AW: difficulties with base linearization
AW: difficulties with base linearization
- Subject: AW: difficulties with base linearization
- From: Henrik Holmegaard <email@hidden>
- Date: Thu, 22 Feb 2001 12:39:25 +0100
One Tpi from me, if you measure the Proofpaper with UV-Filter than you
should measure the Referece with UV-Filter too. All Profiles from BEST
Germany are measured without any Filter and I think our results are not bad.
Ulf
So as not to confuse matters, I think that when Juris measures the
testchart he has printed on his proofer, then he should either
a. Set the Printopen 3/4 software filter for optical brightener to ON
and the UV filter on his spectro to OFF, or
b. Set the UV filter on his spectro to ON and the Printopen 3/4
software filter for optical brightener to OFF.
As I understand you, the BEST profiles do rely on a filter, but it's
the software filter in Printopen which corrects for blue in the media
white point. The perceptual and relative colorimetric tables are
media relative, so optical brightener affects the graybalance.
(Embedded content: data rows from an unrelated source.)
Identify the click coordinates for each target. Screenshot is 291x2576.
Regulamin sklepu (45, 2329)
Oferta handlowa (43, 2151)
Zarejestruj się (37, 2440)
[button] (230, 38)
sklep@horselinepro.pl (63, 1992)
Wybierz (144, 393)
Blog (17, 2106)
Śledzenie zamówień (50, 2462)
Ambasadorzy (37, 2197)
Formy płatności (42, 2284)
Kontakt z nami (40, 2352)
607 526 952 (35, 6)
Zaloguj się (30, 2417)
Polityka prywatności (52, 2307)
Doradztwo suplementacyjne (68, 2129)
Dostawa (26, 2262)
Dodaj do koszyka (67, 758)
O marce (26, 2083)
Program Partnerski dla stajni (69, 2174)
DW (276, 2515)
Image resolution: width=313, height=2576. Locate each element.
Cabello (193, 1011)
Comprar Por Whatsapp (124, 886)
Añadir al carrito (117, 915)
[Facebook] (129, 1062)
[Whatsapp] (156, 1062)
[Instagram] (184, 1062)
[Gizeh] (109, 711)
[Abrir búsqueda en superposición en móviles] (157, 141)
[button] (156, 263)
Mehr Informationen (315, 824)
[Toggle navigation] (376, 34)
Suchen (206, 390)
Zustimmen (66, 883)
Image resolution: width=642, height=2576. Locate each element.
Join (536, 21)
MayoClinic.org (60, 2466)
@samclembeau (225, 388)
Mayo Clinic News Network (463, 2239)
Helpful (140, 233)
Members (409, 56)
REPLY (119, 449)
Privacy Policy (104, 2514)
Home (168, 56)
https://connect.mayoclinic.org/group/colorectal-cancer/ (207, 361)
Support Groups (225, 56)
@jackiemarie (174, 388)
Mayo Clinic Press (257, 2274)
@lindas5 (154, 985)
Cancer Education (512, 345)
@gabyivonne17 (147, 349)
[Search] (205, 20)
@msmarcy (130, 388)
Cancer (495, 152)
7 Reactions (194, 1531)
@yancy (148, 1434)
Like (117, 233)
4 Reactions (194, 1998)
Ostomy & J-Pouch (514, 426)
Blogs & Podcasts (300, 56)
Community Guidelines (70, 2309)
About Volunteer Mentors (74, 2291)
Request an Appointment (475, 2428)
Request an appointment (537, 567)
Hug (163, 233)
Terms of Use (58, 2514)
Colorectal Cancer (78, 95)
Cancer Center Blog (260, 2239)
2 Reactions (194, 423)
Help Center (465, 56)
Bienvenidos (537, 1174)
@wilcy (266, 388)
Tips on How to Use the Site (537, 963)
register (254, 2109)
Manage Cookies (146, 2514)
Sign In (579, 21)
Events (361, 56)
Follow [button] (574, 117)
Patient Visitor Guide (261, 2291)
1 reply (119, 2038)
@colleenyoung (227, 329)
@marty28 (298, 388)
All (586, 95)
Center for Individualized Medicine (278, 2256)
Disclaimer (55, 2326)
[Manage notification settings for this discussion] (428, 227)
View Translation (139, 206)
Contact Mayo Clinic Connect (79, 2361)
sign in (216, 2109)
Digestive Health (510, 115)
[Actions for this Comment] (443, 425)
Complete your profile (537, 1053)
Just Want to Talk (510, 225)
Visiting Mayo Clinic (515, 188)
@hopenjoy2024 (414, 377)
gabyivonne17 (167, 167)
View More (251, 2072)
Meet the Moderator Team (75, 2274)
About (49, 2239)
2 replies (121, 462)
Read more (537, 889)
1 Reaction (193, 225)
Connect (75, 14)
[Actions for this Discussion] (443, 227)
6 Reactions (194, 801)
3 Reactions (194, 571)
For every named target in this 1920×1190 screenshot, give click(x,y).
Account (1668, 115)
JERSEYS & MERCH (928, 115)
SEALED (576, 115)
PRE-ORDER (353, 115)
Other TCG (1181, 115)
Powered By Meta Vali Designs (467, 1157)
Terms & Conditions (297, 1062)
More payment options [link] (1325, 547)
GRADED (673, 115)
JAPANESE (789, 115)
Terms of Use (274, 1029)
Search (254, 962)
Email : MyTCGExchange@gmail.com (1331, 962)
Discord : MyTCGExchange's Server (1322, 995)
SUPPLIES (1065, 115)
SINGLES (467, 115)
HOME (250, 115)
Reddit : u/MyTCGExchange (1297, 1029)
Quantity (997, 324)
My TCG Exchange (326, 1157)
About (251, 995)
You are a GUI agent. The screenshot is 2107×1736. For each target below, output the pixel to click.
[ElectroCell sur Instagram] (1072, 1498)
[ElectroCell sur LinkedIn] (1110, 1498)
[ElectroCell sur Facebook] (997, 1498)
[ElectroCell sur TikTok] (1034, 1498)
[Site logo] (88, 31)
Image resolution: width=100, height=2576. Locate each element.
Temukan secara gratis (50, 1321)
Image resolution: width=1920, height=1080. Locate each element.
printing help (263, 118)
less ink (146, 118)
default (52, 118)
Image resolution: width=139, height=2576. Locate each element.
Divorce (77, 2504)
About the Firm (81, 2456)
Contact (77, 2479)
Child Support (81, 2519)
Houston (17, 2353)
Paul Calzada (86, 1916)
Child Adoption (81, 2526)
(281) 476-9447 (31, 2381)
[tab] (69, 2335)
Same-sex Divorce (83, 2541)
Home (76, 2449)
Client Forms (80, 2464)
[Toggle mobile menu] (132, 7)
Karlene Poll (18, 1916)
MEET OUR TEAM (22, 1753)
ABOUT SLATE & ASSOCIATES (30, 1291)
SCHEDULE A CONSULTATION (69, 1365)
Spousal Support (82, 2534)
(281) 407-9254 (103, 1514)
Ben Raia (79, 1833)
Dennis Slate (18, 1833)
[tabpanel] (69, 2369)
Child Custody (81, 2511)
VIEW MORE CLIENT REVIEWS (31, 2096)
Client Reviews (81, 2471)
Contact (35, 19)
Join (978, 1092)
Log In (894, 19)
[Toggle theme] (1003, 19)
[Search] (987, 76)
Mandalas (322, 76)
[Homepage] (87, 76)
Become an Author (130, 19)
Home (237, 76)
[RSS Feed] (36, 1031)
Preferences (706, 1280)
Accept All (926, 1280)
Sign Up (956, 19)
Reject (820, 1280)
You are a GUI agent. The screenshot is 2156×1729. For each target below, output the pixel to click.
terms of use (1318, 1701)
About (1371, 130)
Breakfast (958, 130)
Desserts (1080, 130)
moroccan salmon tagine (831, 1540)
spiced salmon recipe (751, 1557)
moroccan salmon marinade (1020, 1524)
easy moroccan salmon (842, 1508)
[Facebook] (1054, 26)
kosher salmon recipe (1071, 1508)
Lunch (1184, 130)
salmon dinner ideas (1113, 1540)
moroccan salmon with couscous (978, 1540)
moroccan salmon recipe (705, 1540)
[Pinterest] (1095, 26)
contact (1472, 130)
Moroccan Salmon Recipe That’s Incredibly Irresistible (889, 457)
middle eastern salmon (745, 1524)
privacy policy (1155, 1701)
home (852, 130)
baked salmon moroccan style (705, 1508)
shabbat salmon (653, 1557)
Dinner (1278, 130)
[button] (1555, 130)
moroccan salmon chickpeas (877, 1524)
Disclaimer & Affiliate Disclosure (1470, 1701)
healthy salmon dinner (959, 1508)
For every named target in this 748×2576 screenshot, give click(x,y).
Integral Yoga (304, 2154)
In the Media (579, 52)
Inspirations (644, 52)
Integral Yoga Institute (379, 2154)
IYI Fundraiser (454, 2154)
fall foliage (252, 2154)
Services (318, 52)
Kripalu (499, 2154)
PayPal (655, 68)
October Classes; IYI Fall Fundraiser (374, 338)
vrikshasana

Right
out of the box Printopen defaults to correcting for optical
brightener which is also why the BEST profiles sensibly maintain this
default. The BEST profiles weren't measured with the Printopen filter
off and a hardware UV filter on the spectrophotometer.
Juris has no way of knowing whether the Reference profile, which in
BEST terms is the profile for the production process (ColorBlind
calls it the Simulation profile, Adobe and Quark call it the
Separations profile), was measured with a UV filter. Usually this
information is viewed as private by the company that gives out the
profile, or the company just didn't keep a record of the measurement
procedure.
Reference / Simulation / Separations profile, they're equally good.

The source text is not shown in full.